Nous le retrouvons le 22 mai 1809 à la bataille d’Essling se comportant avec sa bravoure habituelle après que Napoléon lui eut confié sur le champ la 3àme division dont le commandant, le général Espagne, avait été tué le 21 mai. Il est fait général, de division le 25 mai et c’est à la tête de cette 3ème division qu’il va acquérir, le 6 juillet, une gloire nouvelle à la bataille de Wagram. Le 23 juillet 1810 il est nommé inspecteur général de la cavalerie et reçoit le grand cordon de l’Ordre de la Réunion.

Chargé d’une mission au Piémont en mai 1811, il peut, en juin, faire un court séjour à Lucques, en Toscane, et y recevoir ses parents venus de Corse, dont son père, le préfet du Liamone. Sa mission terminée, il rejoint Paris où, richement doté par l’Empereur, il épouse, le 23 février 1812, mademoiselle de Montesqiou, âgée de dix-neuf ans.

En partant pour la campagne de Russie, Napoléon lui confie le commandement en chef des côtes de l’océan de l’Elbe à la Somme. Lourde mission dont à son retour l’Empereur devait constate qu’elle avait été bien remplie.

1813 vit Arrighi engagé dans une longue suite de missions d’organisation alternant avec de glorieuses participations à d’incessant combats et il en fut de même de 1814. Jusqu’à sa chute sous sa monture abattue par un coup de mitraille pendant une ultime charge dans la défense de Bagnolet et de Montreuil contre le déferlement des masses ennemies.

  Gouverneur puis représentant de la Corse

Replacé dans les cadres de l’Armée et fait Pair de France au retour de l’île d’Elbe, le duc de Padoue est envoyé comme gouverneur de la Corse, rétablir dans l’île le pouvoir impérial, ce dont il s’acquitte à la perfection.

Après Waterloo il se démet de ses fonctions et, proscrit, se retire en Lombardie puis à Trieste où sa femme mourra le 14 juin 1817. Compris dans la 2ème amnistie, il rentre en France le 19 juillet 1820.

Le 13 mai 1849 le duc de Padoue est élu à une écrasante majorité représentant de la Corse à l’Assemblée Législative, puis devient sénateur après avoir reçu les dignités de Grand Officier puis de Grand-Croix de la Légion d’Honneur. Enfin il est appelé, le 29 décembre 1852, au gouvernement de l’Hôtel des Invalides en remplacement du prince impérial Jérôme, Maréchal de France. Il meurt dans ces fonctions le 23 mars 1853 et est inhumé le 26 dans le caveau réservé aux Gouverneurs des Invalides.

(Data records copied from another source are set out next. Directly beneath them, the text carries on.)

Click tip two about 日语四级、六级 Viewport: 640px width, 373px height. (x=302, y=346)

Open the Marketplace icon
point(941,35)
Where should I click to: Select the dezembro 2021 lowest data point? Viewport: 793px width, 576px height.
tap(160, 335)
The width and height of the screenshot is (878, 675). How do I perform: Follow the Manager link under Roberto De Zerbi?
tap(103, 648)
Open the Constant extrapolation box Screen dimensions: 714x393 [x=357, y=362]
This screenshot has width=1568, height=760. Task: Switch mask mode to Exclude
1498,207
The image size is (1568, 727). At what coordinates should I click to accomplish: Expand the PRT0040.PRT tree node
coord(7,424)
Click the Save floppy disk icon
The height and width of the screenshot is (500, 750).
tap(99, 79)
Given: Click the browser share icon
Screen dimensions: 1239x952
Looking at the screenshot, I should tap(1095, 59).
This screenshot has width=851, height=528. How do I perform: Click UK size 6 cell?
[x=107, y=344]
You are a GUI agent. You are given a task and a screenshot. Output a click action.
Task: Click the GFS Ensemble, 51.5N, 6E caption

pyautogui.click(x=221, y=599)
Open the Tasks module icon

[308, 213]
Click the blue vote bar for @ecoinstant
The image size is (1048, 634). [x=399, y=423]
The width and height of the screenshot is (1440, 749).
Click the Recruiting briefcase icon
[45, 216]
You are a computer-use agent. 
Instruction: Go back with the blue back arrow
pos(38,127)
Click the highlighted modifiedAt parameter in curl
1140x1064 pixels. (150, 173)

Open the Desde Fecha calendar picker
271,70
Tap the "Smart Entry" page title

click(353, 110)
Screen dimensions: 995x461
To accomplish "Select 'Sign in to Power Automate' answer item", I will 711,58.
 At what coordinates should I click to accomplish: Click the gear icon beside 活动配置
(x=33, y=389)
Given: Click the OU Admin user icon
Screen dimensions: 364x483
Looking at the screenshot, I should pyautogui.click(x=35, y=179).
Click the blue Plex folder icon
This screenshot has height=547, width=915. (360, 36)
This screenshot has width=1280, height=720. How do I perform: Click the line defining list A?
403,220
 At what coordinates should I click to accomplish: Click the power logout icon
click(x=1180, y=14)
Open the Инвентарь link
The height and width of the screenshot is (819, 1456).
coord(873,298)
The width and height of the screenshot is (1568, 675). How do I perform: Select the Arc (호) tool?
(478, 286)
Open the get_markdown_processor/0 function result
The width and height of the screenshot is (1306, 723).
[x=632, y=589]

La ville de Corté, par une souscription qui dépassa largement les limites de la cité (plus de 8000 signatures) lui éleva, en 1867, une statue due au ciseau du sculpteur Bartholdi sur une place à laquelle fut donné son nom. Au niveau national, ce nom lui-même fut inscrit, comme nous le rappelions au début de cet article, au côté sud de l’Arc de Triomphe de l’Etoile.

(1)    « la Corse militaire », par P.-L Albertini et G. Rivollet, J. Peyronnet éditeur, Paris 1959.